- **WORK ORDER**: Reproduce every line of the material below exactly. No pictures belong in the copy.

- **RECORDS FOR THIS EXERCISE**:
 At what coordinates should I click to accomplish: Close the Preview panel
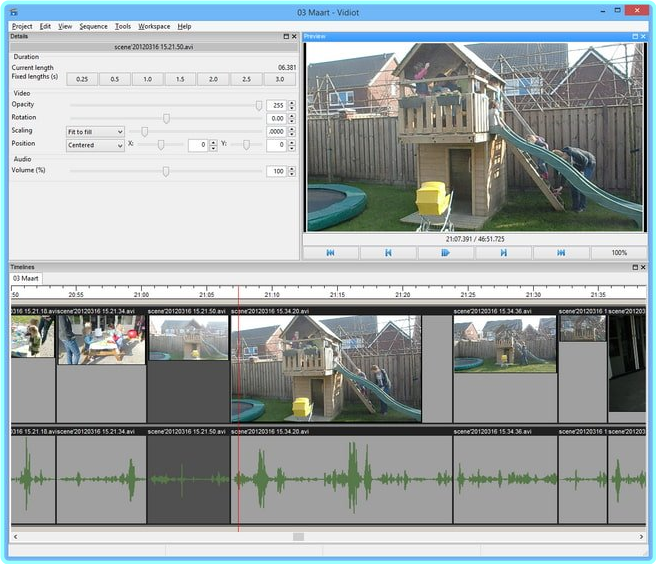tap(642, 36)
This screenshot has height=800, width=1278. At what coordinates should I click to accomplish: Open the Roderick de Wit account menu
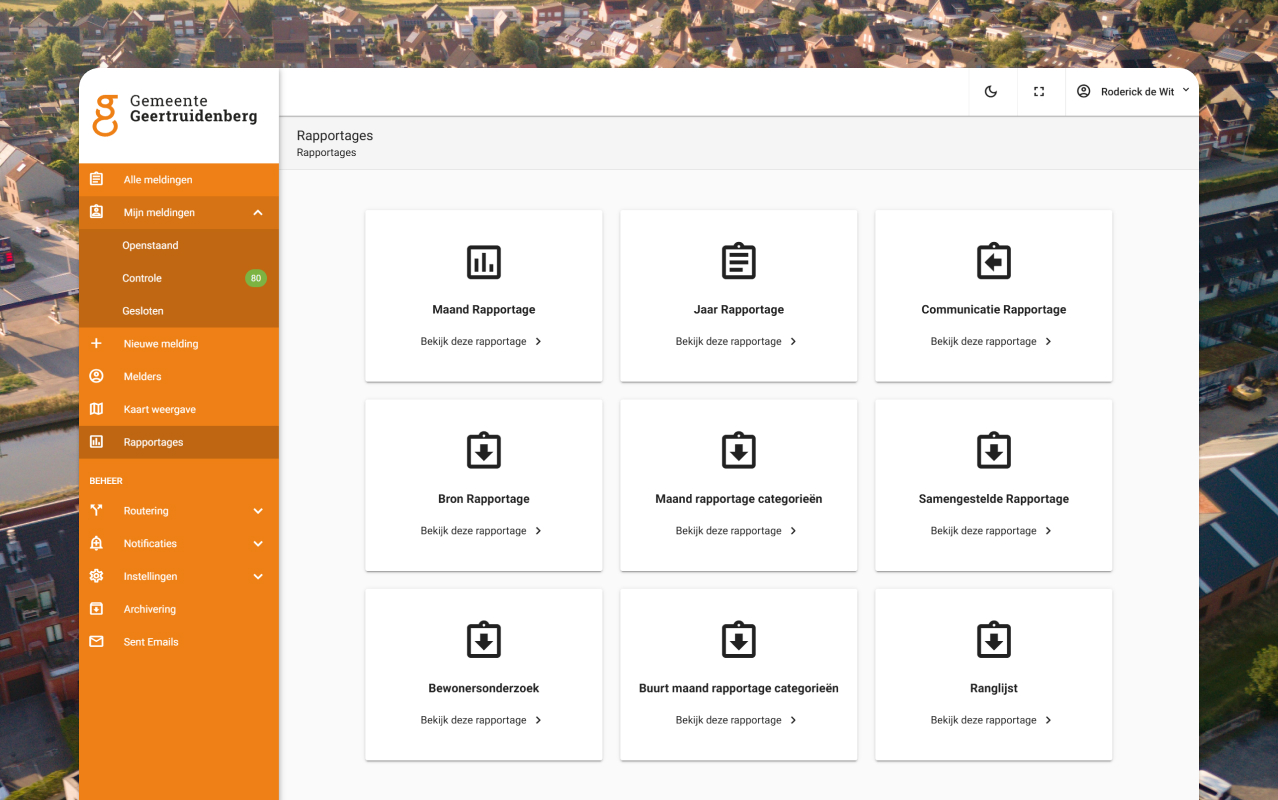click(1131, 91)
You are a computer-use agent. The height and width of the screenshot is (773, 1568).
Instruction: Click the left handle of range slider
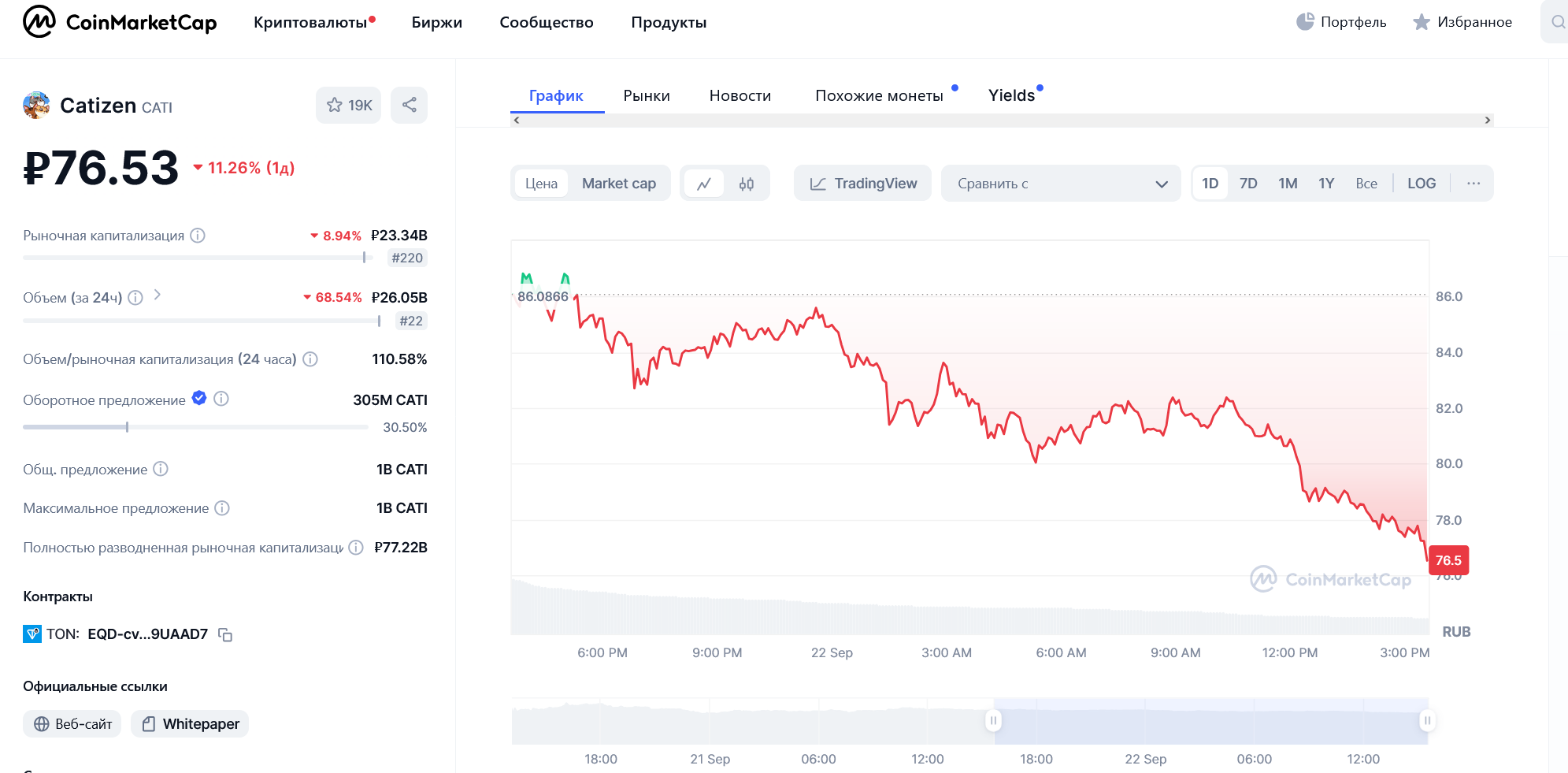[x=994, y=720]
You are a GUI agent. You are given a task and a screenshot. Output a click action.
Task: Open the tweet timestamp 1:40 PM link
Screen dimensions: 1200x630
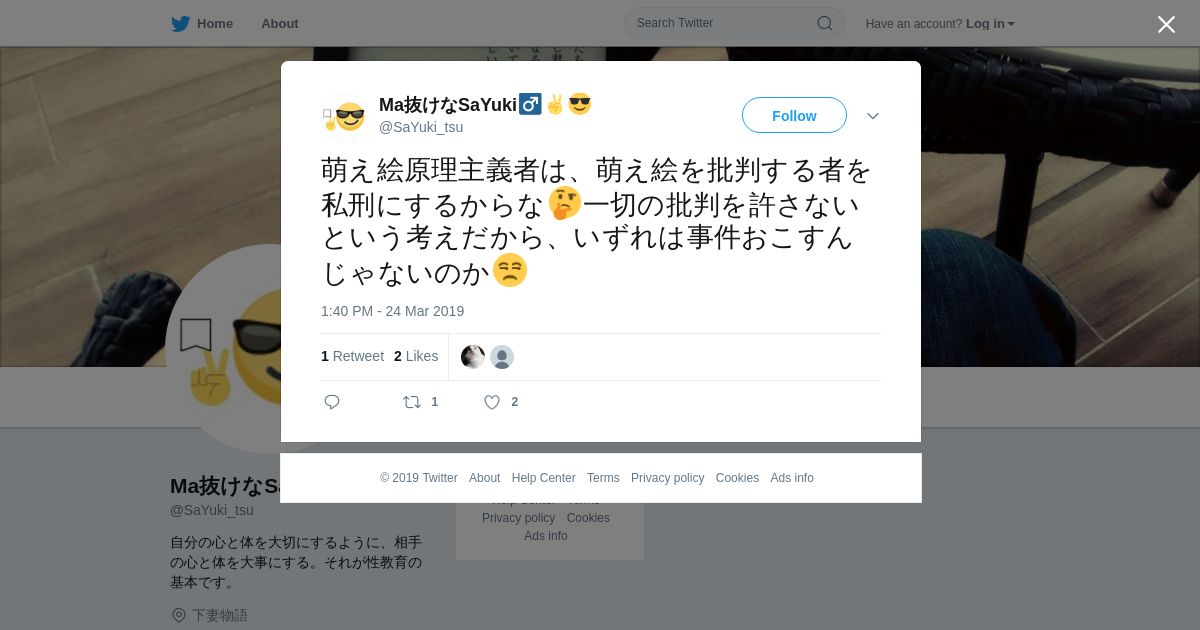pos(392,311)
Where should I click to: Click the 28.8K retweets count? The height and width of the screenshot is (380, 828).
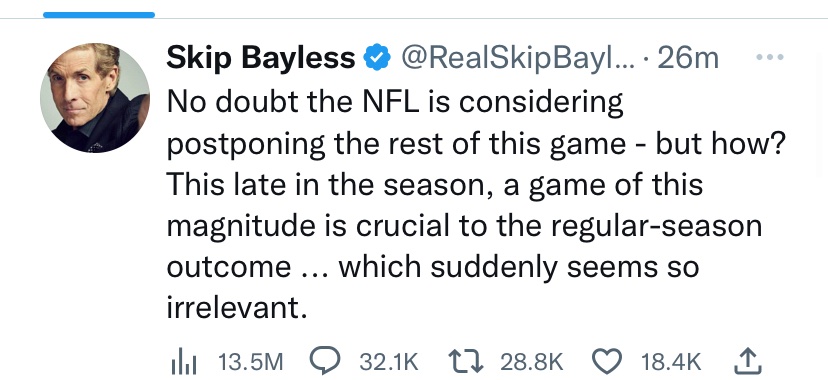532,363
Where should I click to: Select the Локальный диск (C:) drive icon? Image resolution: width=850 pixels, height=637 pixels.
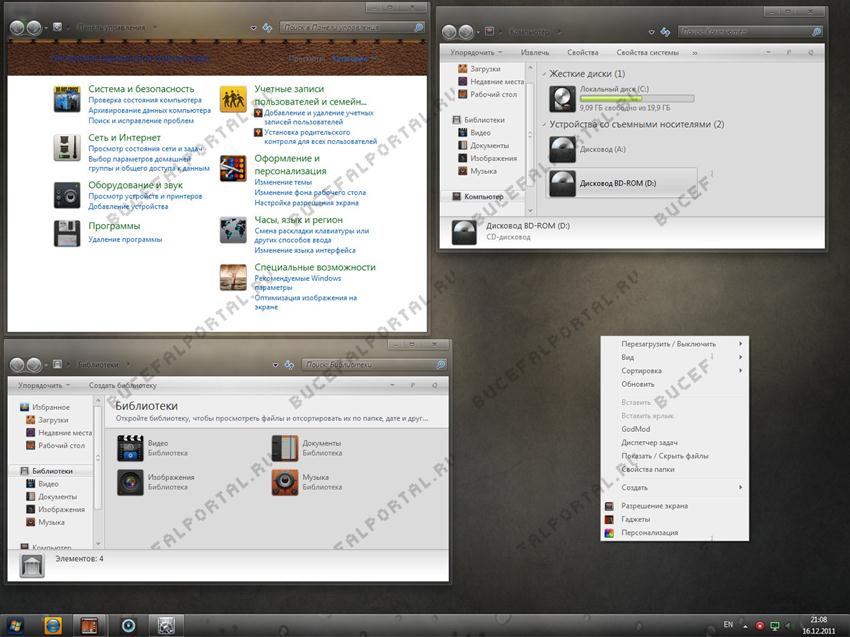tap(563, 97)
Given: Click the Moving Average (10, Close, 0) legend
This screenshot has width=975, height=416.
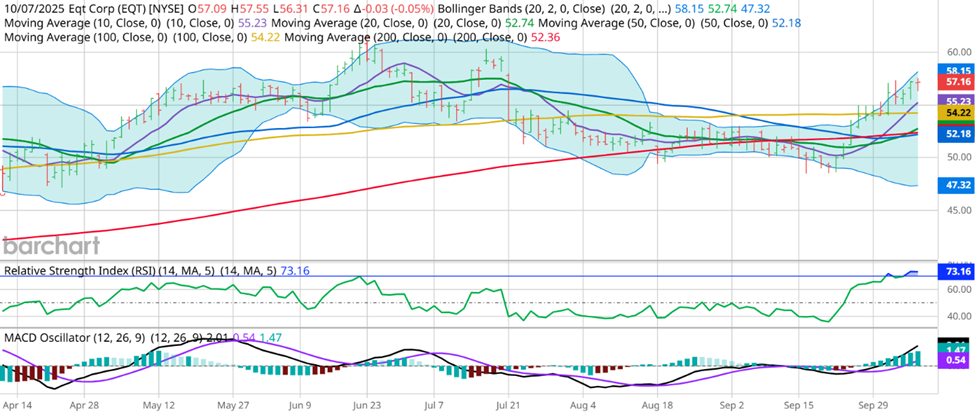Looking at the screenshot, I should pos(64,22).
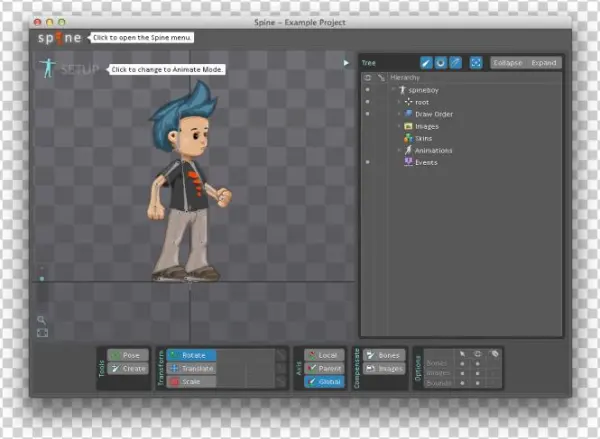
Task: Select the Scale transform tool
Action: pos(191,381)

- **RESPONSE AREA**:
 At what coordinates should I click to accomplish: Close the Preview panel
tap(642, 36)
This screenshot has height=800, width=1278. At what coordinates should I click to accomplish: Open the Roderick de Wit account menu
click(1131, 91)
You are a computer-use agent. The height and width of the screenshot is (773, 1568).
Instruction: Click the left handle of range slider
[x=994, y=720]
You are a GUI agent. You are given a task and a screenshot. Output a click action.
Task: Open the tweet timestamp 1:40 PM link
Screen dimensions: 1200x630
pos(392,311)
Where should I click to: Click the 28.8K retweets count? The height and width of the screenshot is (380, 828).
532,363
Where should I click to: Select the Локальный диск (C:) drive icon? Image resolution: width=850 pixels, height=637 pixels.
tap(563, 97)
Given: Click the Moving Average (10, Close, 0) legend
This screenshot has width=975, height=416.
Looking at the screenshot, I should pos(64,22).
Task: Select the Scale transform tool
Action: pos(191,381)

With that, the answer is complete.